Nein, nein, werden Nichtwähler sagen, die Sachentscheidungen würden schon interessieren, aber diese schreckliche interessengeleitete Politik: “Die Politiker, denen ist doch allen nicht zu trauen” – ist einer der Gemeinplätze, die man von Nichtwählern gern hört. Oder: “Ich kann die Streiterei im Stadtrat nicht mehr mit anhören – die sollen doch alle nachhause gehen.”
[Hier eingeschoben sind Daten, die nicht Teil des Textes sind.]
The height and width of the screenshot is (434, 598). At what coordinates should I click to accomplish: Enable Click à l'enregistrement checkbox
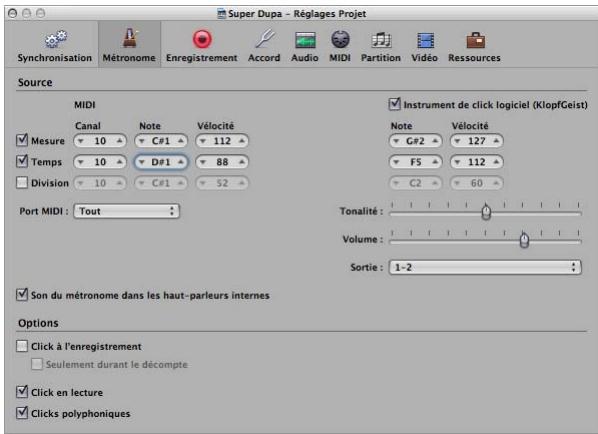22,346
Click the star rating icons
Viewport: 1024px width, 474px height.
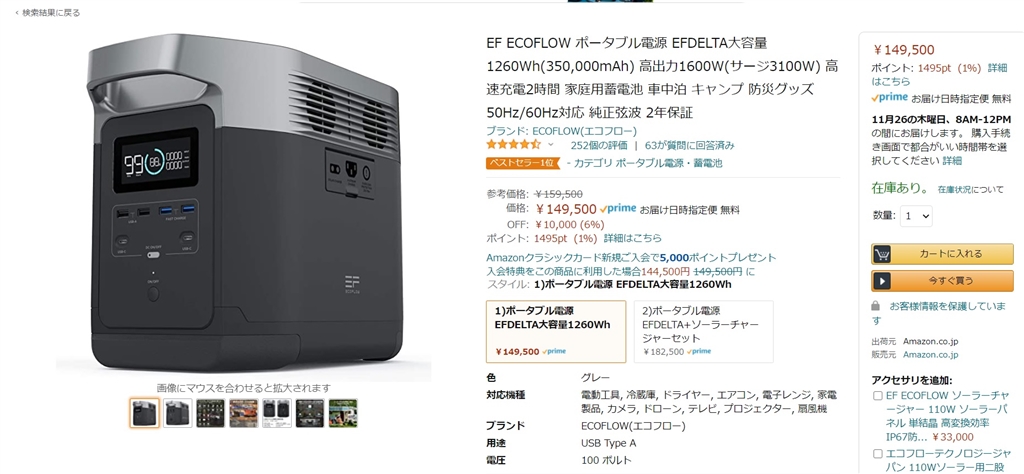tap(513, 144)
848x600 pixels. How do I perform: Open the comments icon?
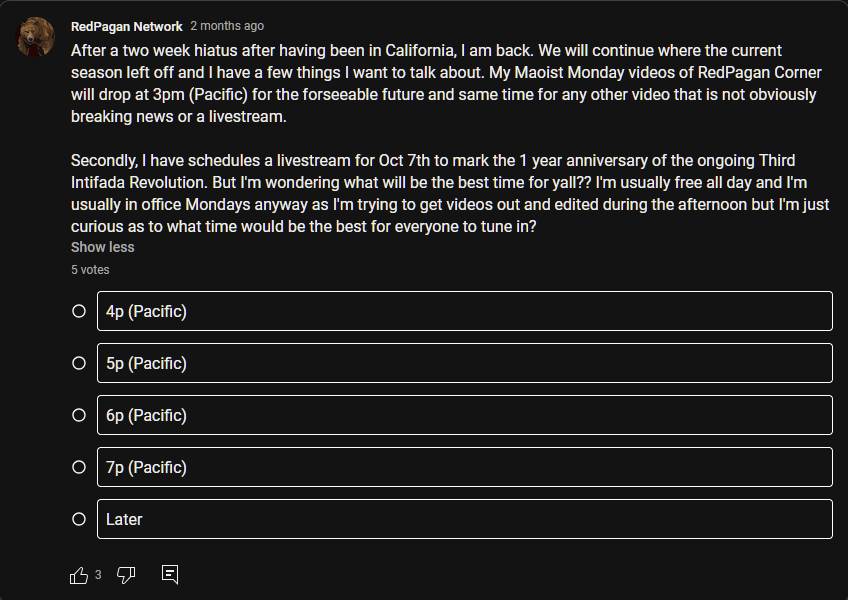point(170,574)

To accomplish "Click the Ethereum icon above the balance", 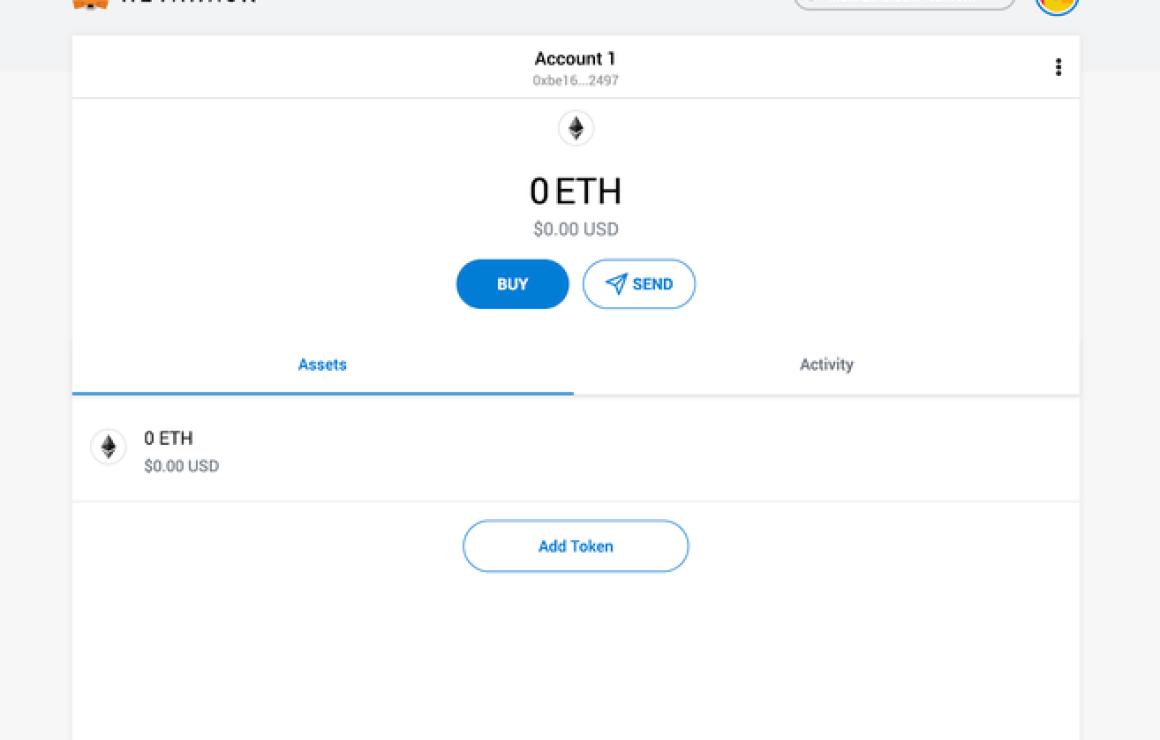I will [576, 128].
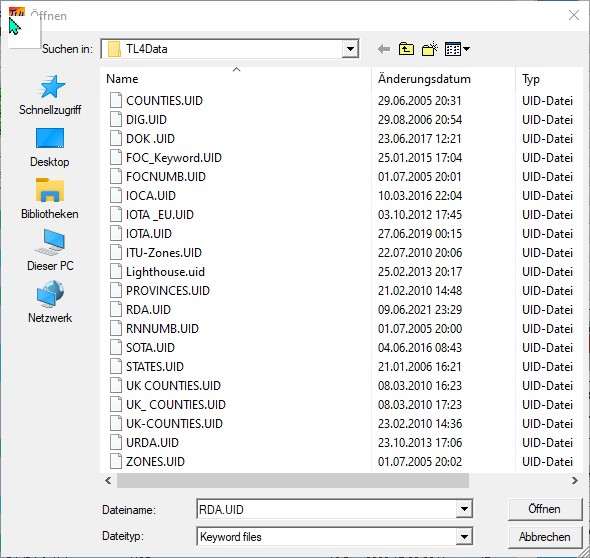Open Bibliotheken from the sidebar
The height and width of the screenshot is (558, 590).
tap(50, 199)
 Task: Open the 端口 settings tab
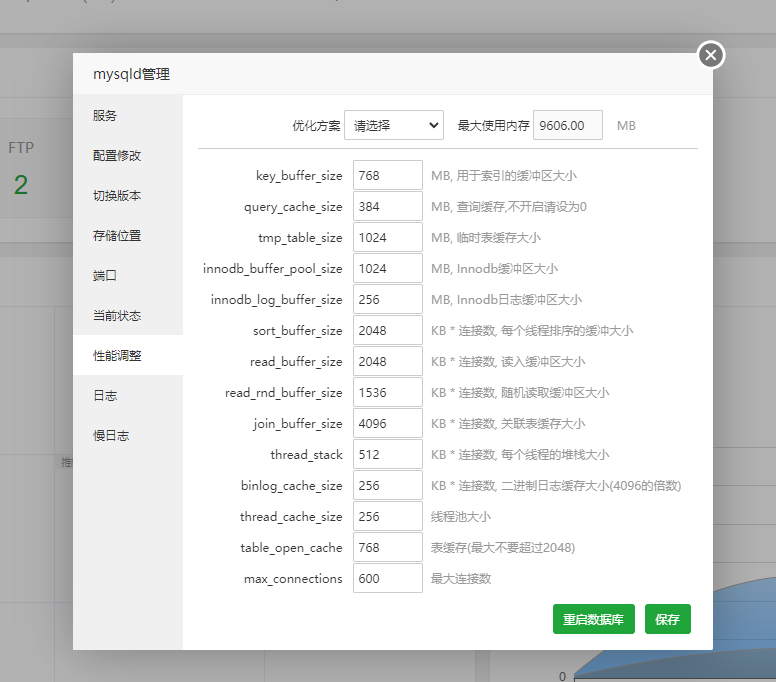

Interesse ist eben nicht gleich Interesse: Interessieren darf man sich für die Dinge, und die dürfen auch interessant sein, aber Interessen zu verfolgen, ist irgendwie schlecht. Dabei ist das doch alles ein Wortstamm. Geben wir doch ruhig zu, dass es in den sozialen Mikrokosmen eher die kleinen Interessen als die großen Ideen sind, die uns leiten (so schon von Max Weber formuliert) – und das muss nichts Schlechtes sein. Interessen können handfest und pragmatisch, sie können schrittweise umsetzbar und auch anpassungsfähig sein. Und sie können – im Interesse der Sache – Koalitionen ermöglichen, die rein weltanschaulich gesehen gar nicht gingen. Also ich bin für eine interessegeleitete Politik, wenn sie sich wirklich interessiert für Menschen und für Themen: Wenn sie beobachtet, Schlussfolgerungen zieht, nach Bündnispartnern sucht, Lösungen anstrebt. Dahinter können größere weltanschauliche Ideen stecken – z.B. Umweltschutz, soziale Gerechtigkeit oder Recht auf Selbstbestimmung –, aber manchmal geht es vielleicht wirklich “nur” um Lärmschutz oder Arbeitsplätze. Konflikte zwischen Interessen sind vorprogrammiert und sie sind auch notwendig, damit sich Kräfte ausbalancieren und Kompromisse gefunden werden. Es lebe das Interesse – allerdings unter zwei Voraussetzungen: Stellen wir uns selbst immer wieder in Frage nach dem Motto “auch ich handele interessengeleitet” und vergessen wir nicht das Interesse am Gegenüber. Den anderen wahrnehmen und wertschätzen ist sicher eine gute Grundlage – gerade in der Politik.